TASK TO CARRY OUT » Copy out the lines from the one containing "The height and width of the screenshot is (722, 1568)." through the one containing "coord(13,70)", both included, reproducing each without any change.

RAW RECORDS »

□ □ □ □

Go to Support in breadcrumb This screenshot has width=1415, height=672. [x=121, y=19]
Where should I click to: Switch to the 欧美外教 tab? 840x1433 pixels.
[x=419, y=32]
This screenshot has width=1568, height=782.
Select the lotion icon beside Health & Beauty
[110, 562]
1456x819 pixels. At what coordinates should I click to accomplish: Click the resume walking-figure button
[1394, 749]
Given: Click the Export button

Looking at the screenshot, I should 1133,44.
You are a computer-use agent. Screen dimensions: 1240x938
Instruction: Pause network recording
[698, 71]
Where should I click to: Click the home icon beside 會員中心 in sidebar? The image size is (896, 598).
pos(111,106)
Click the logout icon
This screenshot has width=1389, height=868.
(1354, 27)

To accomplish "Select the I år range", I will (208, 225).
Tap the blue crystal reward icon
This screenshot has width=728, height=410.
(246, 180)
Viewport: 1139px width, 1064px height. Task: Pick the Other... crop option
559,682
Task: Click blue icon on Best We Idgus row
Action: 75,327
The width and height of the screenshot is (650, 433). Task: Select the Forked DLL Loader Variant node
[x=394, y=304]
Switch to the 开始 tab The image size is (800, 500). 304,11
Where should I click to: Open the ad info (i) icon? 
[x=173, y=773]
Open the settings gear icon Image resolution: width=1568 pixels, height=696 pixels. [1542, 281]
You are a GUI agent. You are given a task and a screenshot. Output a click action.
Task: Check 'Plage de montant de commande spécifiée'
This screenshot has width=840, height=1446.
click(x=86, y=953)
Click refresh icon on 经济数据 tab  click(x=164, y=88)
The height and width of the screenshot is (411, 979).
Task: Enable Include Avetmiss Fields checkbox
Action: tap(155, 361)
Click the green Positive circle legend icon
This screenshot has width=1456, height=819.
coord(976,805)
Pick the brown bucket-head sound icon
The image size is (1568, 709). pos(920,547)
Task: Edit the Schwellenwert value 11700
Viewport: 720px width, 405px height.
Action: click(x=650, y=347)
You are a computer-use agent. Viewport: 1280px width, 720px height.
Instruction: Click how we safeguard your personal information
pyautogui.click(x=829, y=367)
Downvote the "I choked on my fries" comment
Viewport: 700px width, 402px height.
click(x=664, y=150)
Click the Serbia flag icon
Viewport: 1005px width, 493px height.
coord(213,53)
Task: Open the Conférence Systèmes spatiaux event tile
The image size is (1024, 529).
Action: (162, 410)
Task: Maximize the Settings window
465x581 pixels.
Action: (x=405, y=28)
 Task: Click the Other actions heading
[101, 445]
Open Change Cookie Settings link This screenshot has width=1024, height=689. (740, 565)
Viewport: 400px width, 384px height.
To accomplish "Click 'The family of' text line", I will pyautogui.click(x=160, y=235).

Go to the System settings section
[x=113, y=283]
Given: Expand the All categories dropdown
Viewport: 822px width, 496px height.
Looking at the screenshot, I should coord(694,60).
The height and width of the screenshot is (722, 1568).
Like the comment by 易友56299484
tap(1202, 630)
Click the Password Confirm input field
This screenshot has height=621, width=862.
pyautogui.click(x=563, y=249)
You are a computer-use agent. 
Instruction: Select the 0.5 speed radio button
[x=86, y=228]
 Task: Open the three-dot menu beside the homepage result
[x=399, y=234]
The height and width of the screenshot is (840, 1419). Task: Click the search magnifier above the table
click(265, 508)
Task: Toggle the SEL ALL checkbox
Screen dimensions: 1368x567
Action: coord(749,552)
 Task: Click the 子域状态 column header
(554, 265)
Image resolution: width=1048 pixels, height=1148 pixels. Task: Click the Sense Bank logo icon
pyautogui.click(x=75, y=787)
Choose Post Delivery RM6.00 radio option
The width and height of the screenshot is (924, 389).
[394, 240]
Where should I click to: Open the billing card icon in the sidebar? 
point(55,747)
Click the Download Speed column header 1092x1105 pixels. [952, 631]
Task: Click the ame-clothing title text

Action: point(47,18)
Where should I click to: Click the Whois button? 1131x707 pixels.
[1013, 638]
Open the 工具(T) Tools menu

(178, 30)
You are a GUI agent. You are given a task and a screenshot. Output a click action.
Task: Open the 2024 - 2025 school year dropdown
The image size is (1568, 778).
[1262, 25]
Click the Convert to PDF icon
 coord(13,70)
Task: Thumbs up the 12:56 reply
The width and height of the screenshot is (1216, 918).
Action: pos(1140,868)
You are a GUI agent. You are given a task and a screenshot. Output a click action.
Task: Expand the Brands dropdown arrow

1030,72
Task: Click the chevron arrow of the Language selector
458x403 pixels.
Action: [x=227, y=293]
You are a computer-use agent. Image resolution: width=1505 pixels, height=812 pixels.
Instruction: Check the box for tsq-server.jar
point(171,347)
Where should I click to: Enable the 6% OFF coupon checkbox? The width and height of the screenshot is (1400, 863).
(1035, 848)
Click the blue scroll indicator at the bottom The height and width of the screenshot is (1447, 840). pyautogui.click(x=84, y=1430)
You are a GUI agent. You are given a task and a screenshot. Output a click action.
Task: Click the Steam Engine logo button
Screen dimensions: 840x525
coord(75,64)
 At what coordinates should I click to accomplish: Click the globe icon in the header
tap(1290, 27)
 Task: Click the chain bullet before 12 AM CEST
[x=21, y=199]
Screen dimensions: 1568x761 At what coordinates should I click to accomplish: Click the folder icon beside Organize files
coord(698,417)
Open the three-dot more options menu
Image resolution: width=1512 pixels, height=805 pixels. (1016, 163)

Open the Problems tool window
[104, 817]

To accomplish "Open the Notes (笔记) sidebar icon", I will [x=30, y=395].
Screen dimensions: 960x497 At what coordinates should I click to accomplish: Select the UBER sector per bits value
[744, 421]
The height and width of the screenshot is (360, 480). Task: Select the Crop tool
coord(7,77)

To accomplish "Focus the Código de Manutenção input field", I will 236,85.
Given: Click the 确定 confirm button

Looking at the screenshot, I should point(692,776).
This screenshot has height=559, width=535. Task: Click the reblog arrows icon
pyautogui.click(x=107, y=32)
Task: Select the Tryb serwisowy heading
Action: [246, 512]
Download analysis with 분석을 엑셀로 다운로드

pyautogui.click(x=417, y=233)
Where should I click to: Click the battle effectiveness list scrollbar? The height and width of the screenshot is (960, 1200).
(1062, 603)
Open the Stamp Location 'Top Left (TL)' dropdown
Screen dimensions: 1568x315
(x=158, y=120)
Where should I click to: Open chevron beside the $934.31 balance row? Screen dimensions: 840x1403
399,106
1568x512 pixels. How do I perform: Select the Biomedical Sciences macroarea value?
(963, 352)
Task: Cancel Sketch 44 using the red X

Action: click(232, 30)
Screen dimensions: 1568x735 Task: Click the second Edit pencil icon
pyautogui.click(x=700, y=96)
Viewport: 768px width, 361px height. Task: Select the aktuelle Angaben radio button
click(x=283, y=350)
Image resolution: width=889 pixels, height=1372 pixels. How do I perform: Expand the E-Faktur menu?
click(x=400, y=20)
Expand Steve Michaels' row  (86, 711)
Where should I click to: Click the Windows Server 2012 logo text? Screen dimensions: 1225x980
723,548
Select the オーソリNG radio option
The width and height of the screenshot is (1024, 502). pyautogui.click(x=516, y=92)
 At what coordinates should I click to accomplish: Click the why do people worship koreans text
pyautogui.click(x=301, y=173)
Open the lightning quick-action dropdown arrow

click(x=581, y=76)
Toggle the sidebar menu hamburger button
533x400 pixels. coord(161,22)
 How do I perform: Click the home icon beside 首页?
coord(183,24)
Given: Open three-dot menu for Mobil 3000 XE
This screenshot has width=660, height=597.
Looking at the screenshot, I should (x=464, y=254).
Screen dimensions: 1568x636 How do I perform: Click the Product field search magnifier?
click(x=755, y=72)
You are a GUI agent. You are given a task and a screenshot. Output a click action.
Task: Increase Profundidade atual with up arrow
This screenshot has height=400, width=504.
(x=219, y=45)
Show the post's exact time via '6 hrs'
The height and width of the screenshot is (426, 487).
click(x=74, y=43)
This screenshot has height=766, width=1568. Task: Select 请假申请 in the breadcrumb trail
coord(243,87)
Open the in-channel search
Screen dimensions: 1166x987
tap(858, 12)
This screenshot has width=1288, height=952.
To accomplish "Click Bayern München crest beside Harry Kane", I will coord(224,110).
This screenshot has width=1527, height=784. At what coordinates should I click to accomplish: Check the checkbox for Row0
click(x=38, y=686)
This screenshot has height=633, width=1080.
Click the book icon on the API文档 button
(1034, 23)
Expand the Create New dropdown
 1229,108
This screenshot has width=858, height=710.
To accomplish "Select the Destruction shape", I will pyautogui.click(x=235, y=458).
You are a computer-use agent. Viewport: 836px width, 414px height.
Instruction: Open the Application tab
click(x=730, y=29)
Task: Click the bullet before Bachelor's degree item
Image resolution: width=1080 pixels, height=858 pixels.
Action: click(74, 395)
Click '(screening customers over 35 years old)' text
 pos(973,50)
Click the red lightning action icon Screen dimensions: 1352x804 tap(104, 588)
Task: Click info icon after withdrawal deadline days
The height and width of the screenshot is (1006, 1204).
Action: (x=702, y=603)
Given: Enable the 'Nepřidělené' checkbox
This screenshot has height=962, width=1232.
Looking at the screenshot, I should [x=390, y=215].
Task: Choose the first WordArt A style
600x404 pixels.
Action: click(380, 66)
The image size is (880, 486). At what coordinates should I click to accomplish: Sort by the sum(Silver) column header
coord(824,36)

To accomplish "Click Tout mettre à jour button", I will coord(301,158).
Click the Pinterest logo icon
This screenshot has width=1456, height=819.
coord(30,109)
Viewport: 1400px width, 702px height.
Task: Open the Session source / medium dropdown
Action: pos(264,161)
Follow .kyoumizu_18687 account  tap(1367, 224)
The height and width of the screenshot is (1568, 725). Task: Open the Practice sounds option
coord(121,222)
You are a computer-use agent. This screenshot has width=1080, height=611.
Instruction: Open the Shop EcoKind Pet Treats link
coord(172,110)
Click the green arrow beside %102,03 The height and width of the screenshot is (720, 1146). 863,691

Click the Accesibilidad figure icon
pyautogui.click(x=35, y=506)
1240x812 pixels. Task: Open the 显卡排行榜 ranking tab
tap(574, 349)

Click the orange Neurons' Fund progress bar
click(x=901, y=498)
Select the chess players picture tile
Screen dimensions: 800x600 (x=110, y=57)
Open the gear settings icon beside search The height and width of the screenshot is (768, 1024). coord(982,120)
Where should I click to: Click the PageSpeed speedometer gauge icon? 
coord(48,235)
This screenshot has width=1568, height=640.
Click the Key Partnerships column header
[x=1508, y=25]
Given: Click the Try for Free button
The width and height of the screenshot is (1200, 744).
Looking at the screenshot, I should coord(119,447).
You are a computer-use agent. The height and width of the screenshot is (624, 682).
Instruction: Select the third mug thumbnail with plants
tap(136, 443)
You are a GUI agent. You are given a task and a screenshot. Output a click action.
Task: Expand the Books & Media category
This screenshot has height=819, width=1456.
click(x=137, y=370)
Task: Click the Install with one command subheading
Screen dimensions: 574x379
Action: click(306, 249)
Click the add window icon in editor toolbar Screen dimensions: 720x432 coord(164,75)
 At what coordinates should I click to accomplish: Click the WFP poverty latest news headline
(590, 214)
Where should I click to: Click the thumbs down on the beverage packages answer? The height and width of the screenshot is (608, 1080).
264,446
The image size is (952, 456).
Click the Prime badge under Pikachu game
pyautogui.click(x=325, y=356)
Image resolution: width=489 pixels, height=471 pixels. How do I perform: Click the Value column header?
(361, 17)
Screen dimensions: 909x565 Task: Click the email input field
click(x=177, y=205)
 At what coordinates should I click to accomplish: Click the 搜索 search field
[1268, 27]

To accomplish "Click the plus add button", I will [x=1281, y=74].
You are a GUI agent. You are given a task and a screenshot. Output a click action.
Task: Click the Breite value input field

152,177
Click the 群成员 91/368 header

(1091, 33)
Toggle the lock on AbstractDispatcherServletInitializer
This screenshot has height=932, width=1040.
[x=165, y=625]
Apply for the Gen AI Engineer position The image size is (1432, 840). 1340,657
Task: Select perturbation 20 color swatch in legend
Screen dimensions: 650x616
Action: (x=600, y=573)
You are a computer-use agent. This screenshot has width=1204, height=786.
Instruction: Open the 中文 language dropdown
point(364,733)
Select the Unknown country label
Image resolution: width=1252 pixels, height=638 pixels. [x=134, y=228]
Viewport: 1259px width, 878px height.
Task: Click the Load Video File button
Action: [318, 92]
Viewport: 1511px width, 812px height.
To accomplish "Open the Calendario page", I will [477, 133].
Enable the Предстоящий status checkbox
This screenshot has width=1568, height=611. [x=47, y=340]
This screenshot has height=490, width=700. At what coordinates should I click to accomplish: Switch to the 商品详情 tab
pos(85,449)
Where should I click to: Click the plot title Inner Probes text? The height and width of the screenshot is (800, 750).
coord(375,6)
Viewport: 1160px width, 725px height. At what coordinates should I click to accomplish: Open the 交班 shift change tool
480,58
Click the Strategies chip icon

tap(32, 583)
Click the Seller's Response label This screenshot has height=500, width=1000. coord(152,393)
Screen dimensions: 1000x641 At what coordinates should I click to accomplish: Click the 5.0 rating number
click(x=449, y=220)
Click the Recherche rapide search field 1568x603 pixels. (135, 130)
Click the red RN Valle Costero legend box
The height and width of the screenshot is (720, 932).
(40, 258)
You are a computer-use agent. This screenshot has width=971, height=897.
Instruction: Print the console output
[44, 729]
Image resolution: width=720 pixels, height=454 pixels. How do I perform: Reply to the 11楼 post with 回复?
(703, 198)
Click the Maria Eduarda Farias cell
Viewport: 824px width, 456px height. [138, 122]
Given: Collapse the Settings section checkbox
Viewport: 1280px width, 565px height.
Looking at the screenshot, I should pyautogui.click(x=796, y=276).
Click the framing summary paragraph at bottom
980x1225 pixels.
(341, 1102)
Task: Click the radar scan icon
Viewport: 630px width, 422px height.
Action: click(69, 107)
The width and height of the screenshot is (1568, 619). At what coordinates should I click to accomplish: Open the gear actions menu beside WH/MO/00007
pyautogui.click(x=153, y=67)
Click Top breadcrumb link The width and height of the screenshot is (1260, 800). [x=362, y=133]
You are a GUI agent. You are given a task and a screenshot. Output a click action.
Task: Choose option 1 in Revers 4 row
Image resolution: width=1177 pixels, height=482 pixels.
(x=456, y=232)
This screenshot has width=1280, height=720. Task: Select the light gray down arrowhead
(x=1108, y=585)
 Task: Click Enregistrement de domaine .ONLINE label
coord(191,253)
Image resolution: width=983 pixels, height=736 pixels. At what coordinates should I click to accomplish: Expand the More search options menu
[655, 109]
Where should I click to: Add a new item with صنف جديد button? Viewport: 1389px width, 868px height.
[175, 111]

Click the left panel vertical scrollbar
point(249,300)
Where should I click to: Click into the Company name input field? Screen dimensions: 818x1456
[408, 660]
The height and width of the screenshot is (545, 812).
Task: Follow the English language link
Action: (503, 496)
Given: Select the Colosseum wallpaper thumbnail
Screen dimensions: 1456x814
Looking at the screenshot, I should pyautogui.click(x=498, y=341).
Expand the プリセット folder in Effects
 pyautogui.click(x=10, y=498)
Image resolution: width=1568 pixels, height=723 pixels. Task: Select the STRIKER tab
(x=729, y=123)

□ □ □ □

REPLY TO THE TASK »
The height and width of the screenshot is (722, 1568).
Like the comment by 易友56299484
tap(1202, 630)
Click the Password Confirm input field
This screenshot has height=621, width=862.
pyautogui.click(x=563, y=249)
You are a computer-use agent. 
Instruction: Select the 0.5 speed radio button
[x=86, y=228]
 Task: Open the three-dot menu beside the homepage result
[x=399, y=234]
The height and width of the screenshot is (840, 1419). Task: Click the search magnifier above the table
click(265, 508)
Task: Toggle the SEL ALL checkbox
Screen dimensions: 1368x567
Action: coord(749,552)
 Task: Click the 子域状态 column header
(554, 265)
Image resolution: width=1048 pixels, height=1148 pixels. Task: Click the Sense Bank logo icon
pyautogui.click(x=75, y=787)
Choose Post Delivery RM6.00 radio option
The width and height of the screenshot is (924, 389).
[394, 240]
Where should I click to: Open the billing card icon in the sidebar? 
point(55,747)
Click the Download Speed column header 1092x1105 pixels. [952, 631]
Task: Click the ame-clothing title text

Action: point(47,18)
Where should I click to: Click the Whois button? 1131x707 pixels.
[1013, 638]
Open the 工具(T) Tools menu

(178, 30)
You are a GUI agent. You are given a task and a screenshot. Output a click action.
Task: Open the 2024 - 2025 school year dropdown
The image size is (1568, 778).
[1262, 25]
Click the Convert to PDF icon
 coord(13,70)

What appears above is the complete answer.